An Eagle Rock resident whose vehicle was burgled Saturday is hoping that the LAPD will step up patrols in the neighborhood and that City authorities will install better lighting on his street as well as prune some out-of-control shrubbery on the sidewalk that appears to have provided cover to the burglar.
The resident, Ted H. (he does not wish to provide his full last name), lives on the 2300 block of Laverna Avenue, near Ellenwood Drive. He was getting into his Jeep Grand Cherokee at around 7 a.m. on June 9 when he noticed that the rear passenger side window was smashed.
Large chunks of glass lay on the seat nearby. “The first thing I looked for was my iPhone—a 32-gig iPhone 4,” Ted told Patch, explaining that he usually kept it inside the vehicle’s center console, between the driver’s seat and the front passenger seat.
The phone, which Ted says he purchased in the summer of 2011 for $650, was gone. However, an iPad case that he bought as a gift for his young nephew lay untouched nearby. The burglar, Ted believes, had no use for it.
But why leave an iPhone in such circumstances, thereby effectively ignoring the well-known law enforcement advice not to leave valuables in vehicles?
“I have a factory alarm [in the vehicle]—upgraded to a hyper alarm, and I was sure it would have gone off,” Ted says, adding: “The burglar got lucky.”
Ted figures that neither he nor his neighbor, in front of whose house the vehicle was parked, heard the Jeep’s alarm. The suspect evidently climbed into the vehicle through the window and did not open any of the vehicle’s doors, which might have set off the alarm.

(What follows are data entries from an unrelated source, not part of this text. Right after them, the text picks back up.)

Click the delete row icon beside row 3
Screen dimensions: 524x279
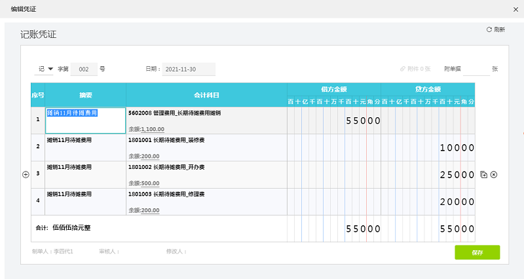coord(494,174)
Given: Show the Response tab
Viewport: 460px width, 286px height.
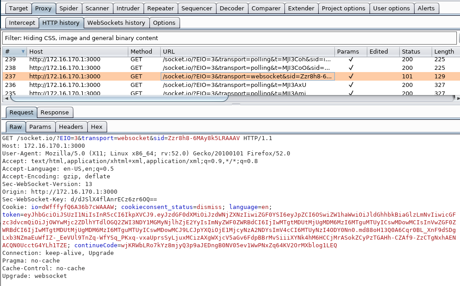Looking at the screenshot, I should coord(54,113).
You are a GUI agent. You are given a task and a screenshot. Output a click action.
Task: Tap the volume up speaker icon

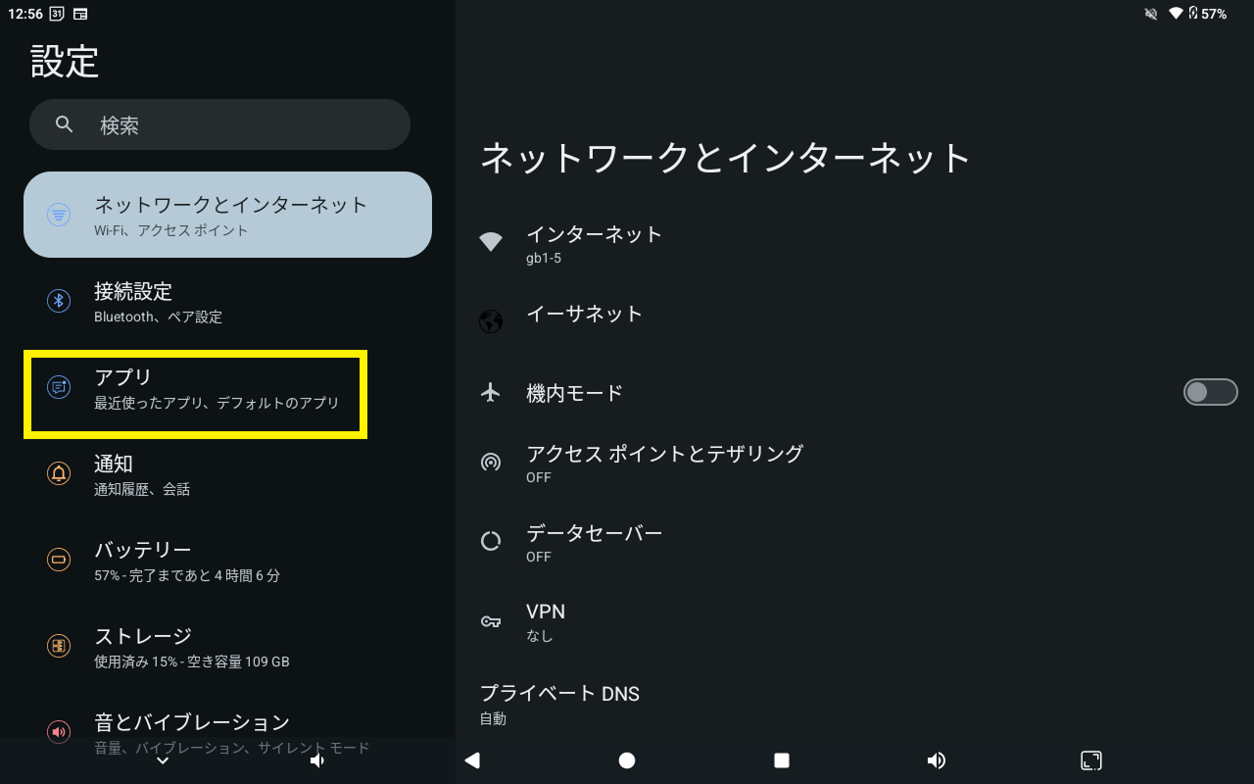point(937,760)
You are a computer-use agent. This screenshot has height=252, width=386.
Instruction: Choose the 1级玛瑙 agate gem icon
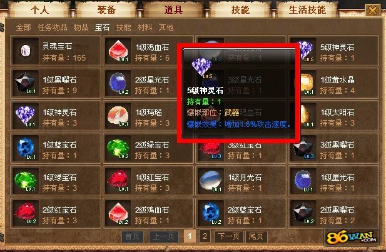tap(118, 116)
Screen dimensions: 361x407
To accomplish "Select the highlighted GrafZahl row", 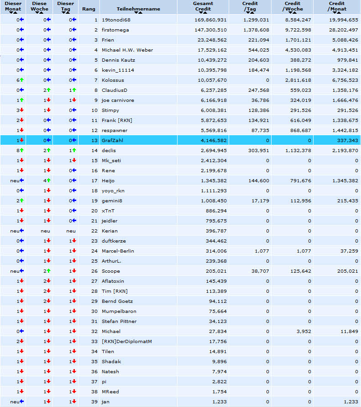I will tap(181, 140).
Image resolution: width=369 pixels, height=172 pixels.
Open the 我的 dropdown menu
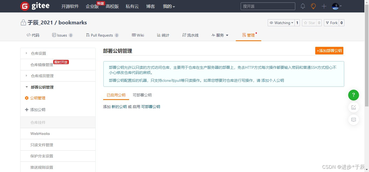point(169,6)

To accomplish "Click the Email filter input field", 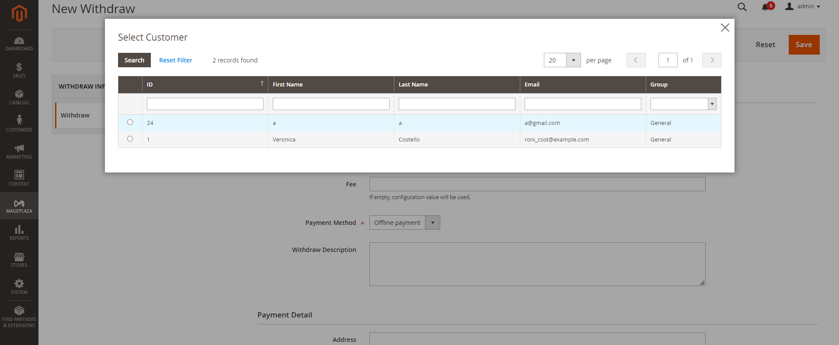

The burglar appears to have been injured, however, apparently while trying to loosen pieces of glass in the Jeep’s window. The glass, Ted reckons, did not collapse during the break-in, as is often the case, but was held together instead by tinting film.
According to Ted, blood was smeared on the passenger seat (see photo), along with what appeared to be the burglar’s footprints. A detective at the Northeast Community Station took a sample of the blood, says Ted, after a technician downtown at the LAPD station on Los Angeles Street was unable to find any fingerprints of the suspect inside the vehicle.
“We don’t know if the thief was wearing gloves,” says Ted.
The LAPD “needs to beef up patrols and we need more street lights,” says Ted, adding that a prolific shrub planted on his stretch of Laverna enables burglars to “conceal themselves behind the branches.”
The plants, says Ted, have not been pruned in the two years that he has lived there.